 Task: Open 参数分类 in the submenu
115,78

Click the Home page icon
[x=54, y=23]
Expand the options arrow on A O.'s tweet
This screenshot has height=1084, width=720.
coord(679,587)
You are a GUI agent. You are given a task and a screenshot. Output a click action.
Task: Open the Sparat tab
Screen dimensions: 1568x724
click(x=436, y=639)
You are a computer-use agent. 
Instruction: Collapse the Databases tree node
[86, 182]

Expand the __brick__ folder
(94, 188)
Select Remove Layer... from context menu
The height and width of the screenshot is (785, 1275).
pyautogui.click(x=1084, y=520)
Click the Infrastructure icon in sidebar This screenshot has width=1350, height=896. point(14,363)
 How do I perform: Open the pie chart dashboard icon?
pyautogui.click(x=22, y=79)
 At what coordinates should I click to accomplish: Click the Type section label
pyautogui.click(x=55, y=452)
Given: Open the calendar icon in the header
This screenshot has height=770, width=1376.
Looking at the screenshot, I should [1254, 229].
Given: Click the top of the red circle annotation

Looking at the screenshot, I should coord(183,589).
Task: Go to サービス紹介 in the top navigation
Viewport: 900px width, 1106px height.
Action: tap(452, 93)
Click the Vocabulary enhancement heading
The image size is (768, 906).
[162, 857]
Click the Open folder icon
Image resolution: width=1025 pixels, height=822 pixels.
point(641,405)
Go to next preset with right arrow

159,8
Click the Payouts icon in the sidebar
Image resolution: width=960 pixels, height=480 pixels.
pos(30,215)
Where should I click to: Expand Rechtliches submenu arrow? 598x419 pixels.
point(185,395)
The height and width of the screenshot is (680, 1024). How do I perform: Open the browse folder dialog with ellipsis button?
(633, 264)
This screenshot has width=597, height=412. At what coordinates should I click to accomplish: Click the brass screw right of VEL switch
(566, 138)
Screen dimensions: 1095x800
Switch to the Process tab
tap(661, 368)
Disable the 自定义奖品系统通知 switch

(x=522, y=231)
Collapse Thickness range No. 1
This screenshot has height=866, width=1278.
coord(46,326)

Work request> Return the line that contains "Screen dimensions: 1095x800" along with every line after it through the end of the entries, exactly, adding nothing.

Final answer>
Screen dimensions: 1095x800
Switch to the Process tab
tap(661, 368)
Disable the 自定义奖品系统通知 switch

(x=522, y=231)
Collapse Thickness range No. 1
This screenshot has height=866, width=1278.
coord(46,326)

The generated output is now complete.